Мои дети, не иначе, хотят меня уморить. Только теперь, войдя в ванную, я вижу, что у Павлика, разглядывающего свое лицо в зеркале, губа разбита в кровь. Дождь на улице смыл ее, но теперь губа опять кровоточит, и заметно, как в уголке между усами и бородой наливается синевой гематома.
— Да ничего… ничего страшного… — бормочет Павлик, промывая водой губу. — Перестань кричать…
А Нина — вот с такими глазищами, с растопыренными пальцами у пылающего лица — драматическим шепотом:
— Есть у тебя что-нибудь? Ну не знаю, свинцовая примочка?
— Да нет никакой примочки, — отвечаю. — Надо просто холодное. Сейчас, подожди минутку.
Такая маленькая круглая грелка есть у нас. Только где? На антресолях, что ли? Встаю на табурет, роюсь в старых сумках, пыльных тряпках.
— Юля, сейчас же слезь! Что ты ищешь?
— Подожди, Сережа… Куда она задевалась… Ты же не найдешь… Вот она!
С помощью Сергея слезаю с табурета, сердце колотится, колотится, — с нашими деточками не соскучишься, сумасшедший дом какой-то! Набираю в грелку, пахнущую старой резиной, холодной воды, завинчиваю пробку, даю Павлику:
— Держи у губы. Нужен холод. Только холод.
Наконец все усаживаются, и я прошу рассказать толком, что у них произошло, и Нина возбужденно начинает:
— Мы ехали в троллейбусе, было очень набито! У Азнефти освободилось место, я наклонилась, чтоб Олежку усадить, и тут Павлик увидел…
— Да не так, — прерывает ее Павлик, прижимая грелку к губе. — Со мной рядом женщина стояла, от нее здорово несло духами, вдруг она мне тихо говорит: «Смотрите, в сумку лезет». Я глянул и вижу, парень-азербайджанец, маленький, в такой вот коричневой кепке, — он свободной рукой сделал быстрый круг над головой, — жмется к Нине…
— Терпеть не могу этих троллейбусных прижимальщиков! — бурно прерывает Нина. — Локтем отпихнула его, он мне что-то по-азербайджански, а Павлик схватил его за руку…

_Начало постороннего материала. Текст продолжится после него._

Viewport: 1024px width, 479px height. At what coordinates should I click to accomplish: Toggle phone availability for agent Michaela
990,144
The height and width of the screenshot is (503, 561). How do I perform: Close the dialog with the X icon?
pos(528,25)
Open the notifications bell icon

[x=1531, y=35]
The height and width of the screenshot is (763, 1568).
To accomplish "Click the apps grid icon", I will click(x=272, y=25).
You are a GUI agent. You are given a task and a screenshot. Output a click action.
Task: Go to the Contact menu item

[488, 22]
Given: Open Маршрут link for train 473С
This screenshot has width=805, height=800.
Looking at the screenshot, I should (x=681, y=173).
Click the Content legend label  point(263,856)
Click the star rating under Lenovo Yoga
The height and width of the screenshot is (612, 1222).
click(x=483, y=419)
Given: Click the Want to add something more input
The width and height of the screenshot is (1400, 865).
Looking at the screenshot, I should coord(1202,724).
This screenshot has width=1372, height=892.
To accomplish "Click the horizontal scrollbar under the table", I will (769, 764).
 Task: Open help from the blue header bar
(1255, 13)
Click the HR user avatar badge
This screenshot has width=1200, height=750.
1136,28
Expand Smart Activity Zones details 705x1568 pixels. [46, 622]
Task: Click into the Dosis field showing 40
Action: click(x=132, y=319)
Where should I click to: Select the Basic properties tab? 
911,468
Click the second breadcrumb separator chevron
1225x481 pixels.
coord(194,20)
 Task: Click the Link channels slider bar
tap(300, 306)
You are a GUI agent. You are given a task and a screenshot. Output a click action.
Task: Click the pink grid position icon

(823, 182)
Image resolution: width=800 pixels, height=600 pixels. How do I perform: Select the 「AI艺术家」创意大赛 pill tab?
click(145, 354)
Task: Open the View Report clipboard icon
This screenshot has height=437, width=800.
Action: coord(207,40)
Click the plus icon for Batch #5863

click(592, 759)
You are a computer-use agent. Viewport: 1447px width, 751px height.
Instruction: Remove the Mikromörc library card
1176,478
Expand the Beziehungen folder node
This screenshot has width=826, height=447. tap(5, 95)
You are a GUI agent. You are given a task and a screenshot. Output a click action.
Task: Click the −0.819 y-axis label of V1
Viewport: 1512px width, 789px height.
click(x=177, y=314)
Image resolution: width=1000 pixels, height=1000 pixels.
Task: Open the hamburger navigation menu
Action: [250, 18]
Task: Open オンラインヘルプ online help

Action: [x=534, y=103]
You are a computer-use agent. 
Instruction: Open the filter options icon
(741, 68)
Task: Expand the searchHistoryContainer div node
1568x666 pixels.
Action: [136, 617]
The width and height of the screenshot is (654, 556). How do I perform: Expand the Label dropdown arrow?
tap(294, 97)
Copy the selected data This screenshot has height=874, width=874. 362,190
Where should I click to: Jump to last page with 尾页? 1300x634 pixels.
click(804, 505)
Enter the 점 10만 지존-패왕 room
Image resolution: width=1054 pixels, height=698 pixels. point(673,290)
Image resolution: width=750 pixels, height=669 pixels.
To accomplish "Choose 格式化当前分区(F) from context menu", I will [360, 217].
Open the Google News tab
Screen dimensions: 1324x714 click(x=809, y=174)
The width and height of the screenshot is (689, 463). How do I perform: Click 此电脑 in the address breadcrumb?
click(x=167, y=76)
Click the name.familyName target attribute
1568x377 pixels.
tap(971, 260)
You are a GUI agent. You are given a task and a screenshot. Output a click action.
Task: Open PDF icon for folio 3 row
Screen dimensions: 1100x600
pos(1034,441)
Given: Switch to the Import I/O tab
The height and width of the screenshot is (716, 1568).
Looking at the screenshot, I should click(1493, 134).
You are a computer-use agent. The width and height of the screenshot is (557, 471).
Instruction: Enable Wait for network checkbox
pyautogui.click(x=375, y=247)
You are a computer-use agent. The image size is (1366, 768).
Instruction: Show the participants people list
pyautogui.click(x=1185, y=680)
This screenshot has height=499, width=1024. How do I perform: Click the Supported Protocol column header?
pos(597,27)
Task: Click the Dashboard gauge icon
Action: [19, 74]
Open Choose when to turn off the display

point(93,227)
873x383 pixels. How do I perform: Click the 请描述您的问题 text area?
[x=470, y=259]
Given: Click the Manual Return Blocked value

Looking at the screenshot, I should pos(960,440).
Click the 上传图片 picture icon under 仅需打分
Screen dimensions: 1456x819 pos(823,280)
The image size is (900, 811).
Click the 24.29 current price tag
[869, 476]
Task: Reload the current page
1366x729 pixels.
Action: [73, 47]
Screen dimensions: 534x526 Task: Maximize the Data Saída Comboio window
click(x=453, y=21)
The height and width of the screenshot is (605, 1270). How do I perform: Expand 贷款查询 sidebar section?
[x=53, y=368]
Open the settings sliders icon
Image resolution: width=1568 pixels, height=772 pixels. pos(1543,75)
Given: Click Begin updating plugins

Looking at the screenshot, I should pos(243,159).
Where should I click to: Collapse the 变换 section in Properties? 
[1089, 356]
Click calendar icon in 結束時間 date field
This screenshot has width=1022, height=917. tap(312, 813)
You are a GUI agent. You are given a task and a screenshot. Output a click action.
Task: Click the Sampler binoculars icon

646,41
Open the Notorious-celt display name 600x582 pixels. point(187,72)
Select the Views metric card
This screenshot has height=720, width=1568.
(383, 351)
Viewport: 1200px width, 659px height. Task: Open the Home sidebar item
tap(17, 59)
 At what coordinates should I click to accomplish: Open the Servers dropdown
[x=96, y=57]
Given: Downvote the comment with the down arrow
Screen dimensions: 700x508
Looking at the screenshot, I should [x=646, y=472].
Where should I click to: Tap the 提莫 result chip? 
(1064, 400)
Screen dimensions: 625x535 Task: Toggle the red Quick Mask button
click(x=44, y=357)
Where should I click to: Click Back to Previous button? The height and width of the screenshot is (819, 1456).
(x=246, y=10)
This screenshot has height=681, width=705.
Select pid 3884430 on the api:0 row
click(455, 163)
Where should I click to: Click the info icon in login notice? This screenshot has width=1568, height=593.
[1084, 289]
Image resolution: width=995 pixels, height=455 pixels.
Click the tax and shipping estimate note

— Не что-то, а по матушке он тебя! Скривился, смотрит с ненавистью, я его схватил, ты, говорю, в сумку залез, отдай деньги…
Олежка, сидящий рядом со мной на тахте, вскинулся:
— А он ка-ак даст папе!
— Замолчи! — орет на него Нина. — Не смей вмешиваться, когда взрослые разговаривают!
— Ничего он не дал! — Павлик взмахивает рукой с зажатой грелкой. — Он вырвался и юркнул в толпу, как змея, раз-раз, и не видно его. Я за ним. «Держите, — кричу, — вон он, в коричневой кепке!» А передо мной двое, усатые, тоже в таких кепках: «Зачем кричишь? Давай назад!» Я им: «Пустите! Нас обворовали!» И отталкиваю… Один из них — м-матерно меня… а второй ударил… и тоже… в толпу…
Павлик опускает голову, опять прижимает грелку к губе.
— Господи! — говорю я. — А дальше что? Действительно украли?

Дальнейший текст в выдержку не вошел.